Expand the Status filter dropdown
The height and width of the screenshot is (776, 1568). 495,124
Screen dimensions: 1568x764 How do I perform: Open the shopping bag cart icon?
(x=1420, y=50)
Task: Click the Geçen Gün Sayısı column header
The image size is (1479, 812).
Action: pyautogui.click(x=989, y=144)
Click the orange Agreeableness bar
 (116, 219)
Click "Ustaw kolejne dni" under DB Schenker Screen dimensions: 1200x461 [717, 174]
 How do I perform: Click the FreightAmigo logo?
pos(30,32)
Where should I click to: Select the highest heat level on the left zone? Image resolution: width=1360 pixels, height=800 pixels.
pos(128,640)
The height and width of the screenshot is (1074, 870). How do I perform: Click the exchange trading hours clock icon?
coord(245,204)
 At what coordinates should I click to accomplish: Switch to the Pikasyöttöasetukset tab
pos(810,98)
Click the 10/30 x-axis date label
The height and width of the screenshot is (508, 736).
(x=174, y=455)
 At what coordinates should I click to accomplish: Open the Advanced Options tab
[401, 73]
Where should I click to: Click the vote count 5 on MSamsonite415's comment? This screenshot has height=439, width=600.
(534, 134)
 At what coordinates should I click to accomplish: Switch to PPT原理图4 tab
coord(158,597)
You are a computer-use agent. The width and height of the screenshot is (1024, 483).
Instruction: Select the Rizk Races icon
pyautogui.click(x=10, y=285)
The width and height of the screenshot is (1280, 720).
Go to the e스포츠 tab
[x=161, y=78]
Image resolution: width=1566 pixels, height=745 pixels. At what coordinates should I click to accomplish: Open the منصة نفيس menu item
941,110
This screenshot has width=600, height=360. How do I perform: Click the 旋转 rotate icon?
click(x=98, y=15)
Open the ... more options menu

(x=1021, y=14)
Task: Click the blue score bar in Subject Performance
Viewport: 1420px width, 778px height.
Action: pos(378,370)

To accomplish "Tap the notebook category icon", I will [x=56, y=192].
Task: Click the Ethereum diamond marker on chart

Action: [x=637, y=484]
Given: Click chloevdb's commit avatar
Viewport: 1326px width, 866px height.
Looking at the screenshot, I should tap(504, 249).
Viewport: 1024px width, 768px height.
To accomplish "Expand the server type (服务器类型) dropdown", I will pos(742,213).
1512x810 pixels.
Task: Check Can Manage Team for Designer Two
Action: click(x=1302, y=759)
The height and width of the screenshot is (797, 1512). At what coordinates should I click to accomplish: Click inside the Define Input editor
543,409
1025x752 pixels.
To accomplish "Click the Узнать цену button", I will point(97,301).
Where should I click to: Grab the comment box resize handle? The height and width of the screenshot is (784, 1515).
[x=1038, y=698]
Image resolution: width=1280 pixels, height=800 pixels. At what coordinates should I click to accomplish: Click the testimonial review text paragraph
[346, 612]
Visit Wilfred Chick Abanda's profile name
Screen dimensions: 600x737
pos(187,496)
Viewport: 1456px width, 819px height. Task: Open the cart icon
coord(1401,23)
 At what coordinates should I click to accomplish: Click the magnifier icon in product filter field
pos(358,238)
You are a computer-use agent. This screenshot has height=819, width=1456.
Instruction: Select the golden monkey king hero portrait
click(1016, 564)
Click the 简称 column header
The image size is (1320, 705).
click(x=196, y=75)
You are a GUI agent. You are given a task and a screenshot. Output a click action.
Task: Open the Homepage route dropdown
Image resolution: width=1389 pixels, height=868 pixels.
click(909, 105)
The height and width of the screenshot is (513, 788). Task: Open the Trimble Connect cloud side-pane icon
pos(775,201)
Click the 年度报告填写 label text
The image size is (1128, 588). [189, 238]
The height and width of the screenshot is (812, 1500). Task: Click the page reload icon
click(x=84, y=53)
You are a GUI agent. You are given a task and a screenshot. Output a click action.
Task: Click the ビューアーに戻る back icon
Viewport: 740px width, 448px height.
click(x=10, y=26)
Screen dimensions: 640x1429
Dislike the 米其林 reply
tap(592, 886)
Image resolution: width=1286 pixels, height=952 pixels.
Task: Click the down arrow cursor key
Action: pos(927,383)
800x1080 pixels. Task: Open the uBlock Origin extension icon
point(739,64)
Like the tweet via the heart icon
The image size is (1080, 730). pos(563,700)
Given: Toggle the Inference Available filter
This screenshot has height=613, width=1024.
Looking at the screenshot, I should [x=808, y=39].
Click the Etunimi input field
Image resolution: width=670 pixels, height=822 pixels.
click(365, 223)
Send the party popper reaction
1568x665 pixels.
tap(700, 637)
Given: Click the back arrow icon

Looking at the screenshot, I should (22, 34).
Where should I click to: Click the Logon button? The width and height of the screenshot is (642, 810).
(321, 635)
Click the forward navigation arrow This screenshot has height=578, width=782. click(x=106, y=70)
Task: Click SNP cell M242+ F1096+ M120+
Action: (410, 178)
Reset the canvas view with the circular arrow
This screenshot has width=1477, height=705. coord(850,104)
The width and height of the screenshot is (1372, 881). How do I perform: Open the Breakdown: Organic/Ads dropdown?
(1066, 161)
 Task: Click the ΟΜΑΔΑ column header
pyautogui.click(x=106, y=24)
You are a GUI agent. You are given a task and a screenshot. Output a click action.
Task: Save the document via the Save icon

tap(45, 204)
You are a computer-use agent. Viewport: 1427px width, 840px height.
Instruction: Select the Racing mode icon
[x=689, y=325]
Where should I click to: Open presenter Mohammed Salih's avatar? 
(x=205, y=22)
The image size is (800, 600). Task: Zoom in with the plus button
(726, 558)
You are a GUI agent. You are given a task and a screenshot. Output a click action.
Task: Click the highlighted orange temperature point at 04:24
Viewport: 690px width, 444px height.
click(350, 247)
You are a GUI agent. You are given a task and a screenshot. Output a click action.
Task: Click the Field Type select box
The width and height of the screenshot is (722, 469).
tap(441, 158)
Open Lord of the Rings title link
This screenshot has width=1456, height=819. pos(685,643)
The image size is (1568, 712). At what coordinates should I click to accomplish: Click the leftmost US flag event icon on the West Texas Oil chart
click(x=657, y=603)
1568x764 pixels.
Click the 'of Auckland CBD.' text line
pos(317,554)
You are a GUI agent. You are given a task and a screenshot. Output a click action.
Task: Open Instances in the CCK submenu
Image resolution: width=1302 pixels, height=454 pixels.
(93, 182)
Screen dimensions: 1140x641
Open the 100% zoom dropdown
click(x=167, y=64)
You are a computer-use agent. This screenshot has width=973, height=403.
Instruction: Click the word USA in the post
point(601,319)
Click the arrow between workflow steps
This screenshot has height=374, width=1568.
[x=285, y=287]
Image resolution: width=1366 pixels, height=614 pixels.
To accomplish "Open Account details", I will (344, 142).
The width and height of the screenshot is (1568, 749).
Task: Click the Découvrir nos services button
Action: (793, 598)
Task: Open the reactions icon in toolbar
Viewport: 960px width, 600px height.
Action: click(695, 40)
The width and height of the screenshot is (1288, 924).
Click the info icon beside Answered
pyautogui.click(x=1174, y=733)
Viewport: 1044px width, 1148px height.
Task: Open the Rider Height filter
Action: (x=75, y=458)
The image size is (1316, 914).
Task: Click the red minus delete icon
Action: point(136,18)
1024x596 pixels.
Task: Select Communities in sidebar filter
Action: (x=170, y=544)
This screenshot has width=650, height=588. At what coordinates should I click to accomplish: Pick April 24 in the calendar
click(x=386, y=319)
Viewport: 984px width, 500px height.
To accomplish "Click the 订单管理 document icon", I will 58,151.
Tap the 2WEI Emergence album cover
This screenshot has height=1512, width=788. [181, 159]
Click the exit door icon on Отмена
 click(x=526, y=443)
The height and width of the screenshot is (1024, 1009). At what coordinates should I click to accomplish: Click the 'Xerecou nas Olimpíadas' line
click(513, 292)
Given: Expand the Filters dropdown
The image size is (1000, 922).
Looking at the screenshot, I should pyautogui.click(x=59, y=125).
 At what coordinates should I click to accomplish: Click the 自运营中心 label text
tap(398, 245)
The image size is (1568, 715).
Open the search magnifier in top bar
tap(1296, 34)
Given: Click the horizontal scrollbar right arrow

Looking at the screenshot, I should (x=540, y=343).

▶ [Your instructions]: Copy the data above verbatim, from the line containing "Click the exit door icon on Отмена" through the end of the data.

▶ [Solution to this task]:
Click the exit door icon on Отмена
 click(x=526, y=443)
The height and width of the screenshot is (1024, 1009). At what coordinates should I click to accomplish: Click the 'Xerecou nas Olimpíadas' line
click(513, 292)
Given: Expand the Filters dropdown
The image size is (1000, 922).
Looking at the screenshot, I should pyautogui.click(x=59, y=125).
 At what coordinates should I click to accomplish: Click the 自运营中心 label text
tap(398, 245)
The image size is (1568, 715).
Open the search magnifier in top bar
tap(1296, 34)
Given: Click the horizontal scrollbar right arrow

Looking at the screenshot, I should (x=540, y=343).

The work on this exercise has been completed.